OBJECTIVE: To assess the ability of preoperative computed tomography (CT) scan of the abdomen/pelvis and serum CA-125 to predict suboptimal (>1cm residual disease) primary cytoreduction in advanced ovarian, fallopian tube, and peritoneal cancer. METHODS: This was a prospective, non-randomized, multicenter trial of patients who underwent primary cytoreduction for stage III-IV ovarian, fallopian tube, and peritoneal cancer. A CT scan of the abdomen/pelvis and serum CA-125 were obtained within 35 and 14 days before surgery, respectively. Four clinical and 20 radiologic criteria were assessed. RESULTS: From 7/2001 to 12/2012, 669 patients were enrolled; 350 met eligibility criteria. The optimal debulking rate was 75%. On multivariate analysis, three clinical and six radiologic criteria were significantly associated with suboptimal debulking: age ≥ 60 years (p=0.01); CA-125 ≥ 500 U/mL (p<0.001); ASA 3-4 (p<0.001); suprarenal retroperitoneal lymph nodes >1cm (p<0.001); diffuse small bowel adhesions/thickening (p<0.001); and lesions >1cm in the small bowel mesentery (p=0.03), root of the superior mesenteric artery (p=0.003), perisplenic area (p<0.001), and lesser sac (p<0.001).

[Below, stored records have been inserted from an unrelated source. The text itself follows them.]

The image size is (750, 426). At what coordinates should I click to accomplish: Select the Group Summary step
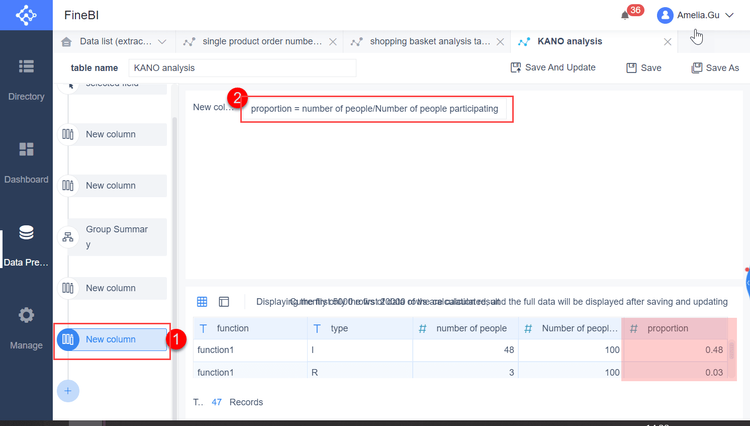111,237
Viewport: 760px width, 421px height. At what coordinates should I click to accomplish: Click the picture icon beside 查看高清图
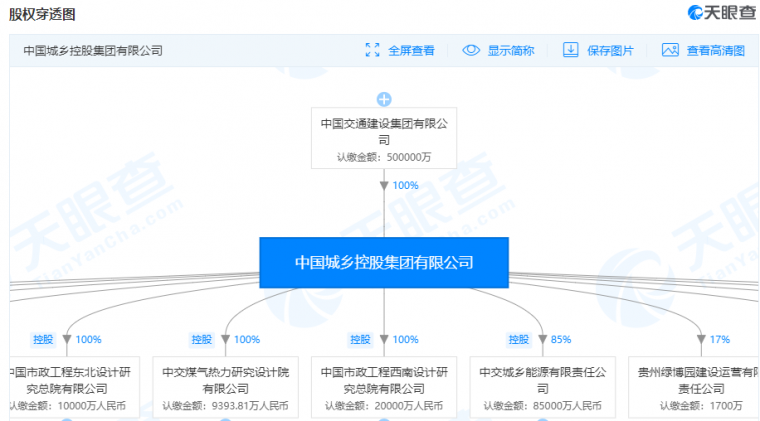(669, 50)
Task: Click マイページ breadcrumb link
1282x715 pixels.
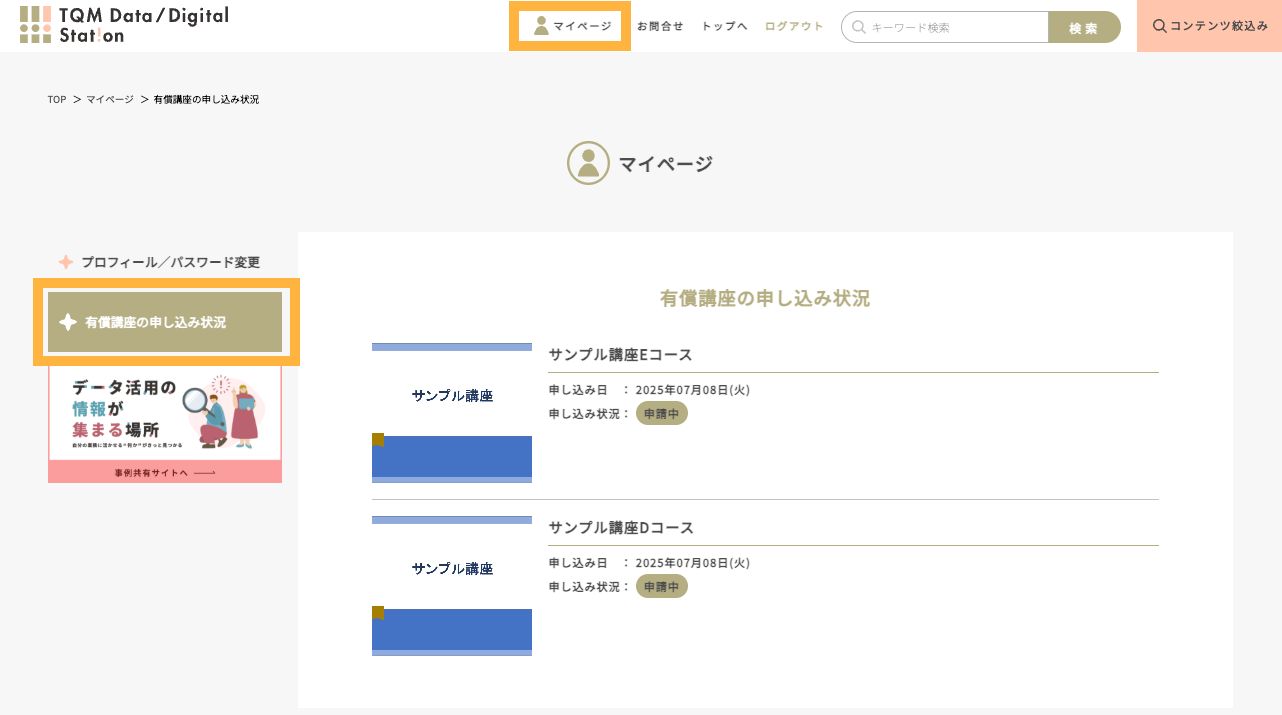Action: click(110, 100)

A 'predictive value score' was assigned for each criterion, and the suboptimal debulking rates of patients who had a total score of 0, 1-2, 3-4, 5-6, 7-8, and ≥ 9 were 5%, 10%, 17%, 34%, 52%, and 74%, respectively. A prognostic model combining these nine factors had a predictive accuracy of 0.758. CONCLUSIONS: We identified nine criteria associated with suboptimal cytoreduction, and developed a predictive model in which the suboptimal rate was directly proportional to a predictive value score. These results may be helpful in pretreatment patient assessment.